Left: Stable Diffusion; Center: Dall E 2, Right: eDiffi)
NVIDIA’s model works better than the rest when it comes to customised prompts, due to the expert denoising system which trains denoisers to maintain fidelity to the textual prompt even in the later stage of the generation process.
Departure from GAN
But, this is not the first time NVIDIA stepped into the waters of text-to-image modelling. Before coming up with eDiffi, NVIDIA used deep learning models to create versions of the GauGAN model. The second version of the model, released in November 2021, was trained on 10 million high-quality landscape images. The application demo allowed users to produce images based on any text input they provide.
The GauGAN model is based on generative adversarial networks (GAN), unlike eDiffi, which uses diffusion modelling for generating images.
So why did NVIDIA take a departure from using GAN for their text-to-image feature?
Arash Vahdat and Karsten Kreis, the creators of eDiffi, in a blog dated April 2022, explained that for generative models to have wide use cases in the real world, they should be able to satisfy three key requirements:
- High quality sampling
- Mode coverage and sample diversity
- Fast and computationally inexpensive sampling
However, in the models that existed, there was always a trade off, since no single model could achieve all three requirements—this was referred to as the “generative learning trilemma”.

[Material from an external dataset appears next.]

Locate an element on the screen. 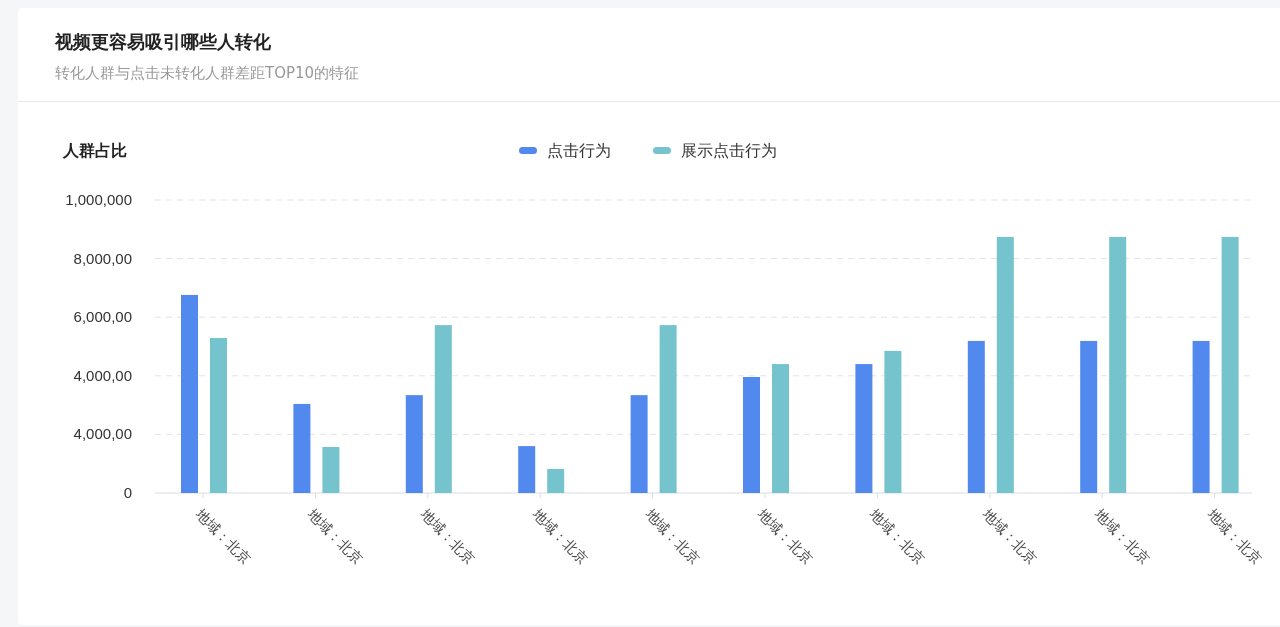  y-tick-label: 1,000,000 is located at coordinates (98, 200).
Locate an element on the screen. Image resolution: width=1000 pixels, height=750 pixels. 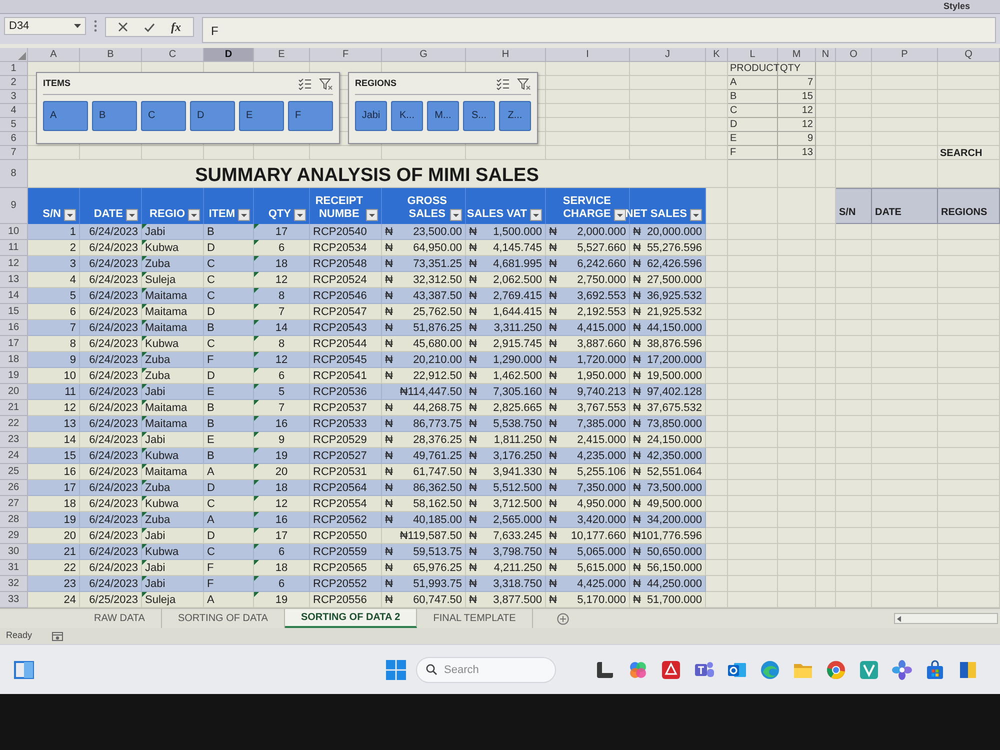
column-letter: C is located at coordinates (173, 55).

(Generative learning trilemma)
Hence, while diffusion models offer high sample quality and diversity, they lack the sampling speed of GANs. One of the reasons, they said, sampling in a diffusion model is slow is because “mapping from a simple Gaussian noise distribution to a challenging multimodal data distribution is complex”. To address this, they introduced Latent Score-based Generative Model (LSGM). LSGM is a framework that maps input data to a latent space rather than data space directly.
In discussing the advantages this current model has over traditional GANs, the researchers alluded to the training stabilities and mode collapse issue of GANs. The possible reasons for this, they said, include “the difficulty of directly generating samples from a complex distribution in one shot, as well as overfitting problems when the discriminator only looks at clean samples.”
Hence, according to them, the denoising diffusion systems are more suited for overcoming the generation learning trilemma than traditional GANs.
Paint with words
Besides the text-to-image generation feature, the new model also has an additional feature called ‘paint with words’. This allows users to doodle their imagination and specify the spatial location of objects on the canvas. The output will be a highly synthesised image even from a highly rough sketch drawn on a canvas.
In comparison, segmentation-to-image methods like GANs, the authors said, are likely to fail when the sketch drawn on canvas is vastly different from shapes of real objects.
Final thoughts
This year has been a year of AI-based image generators, and NVIDIA, although late to the party, still appeared with a bang. Expert denoising systems, style transfer capabilities, and painting with words —each adds to the repertoire of what AI art can do. The image synthesis quality in the new model has substantially improved, but more importantly, the output generated is more aligned with the input texts than other diffusion models we have seen.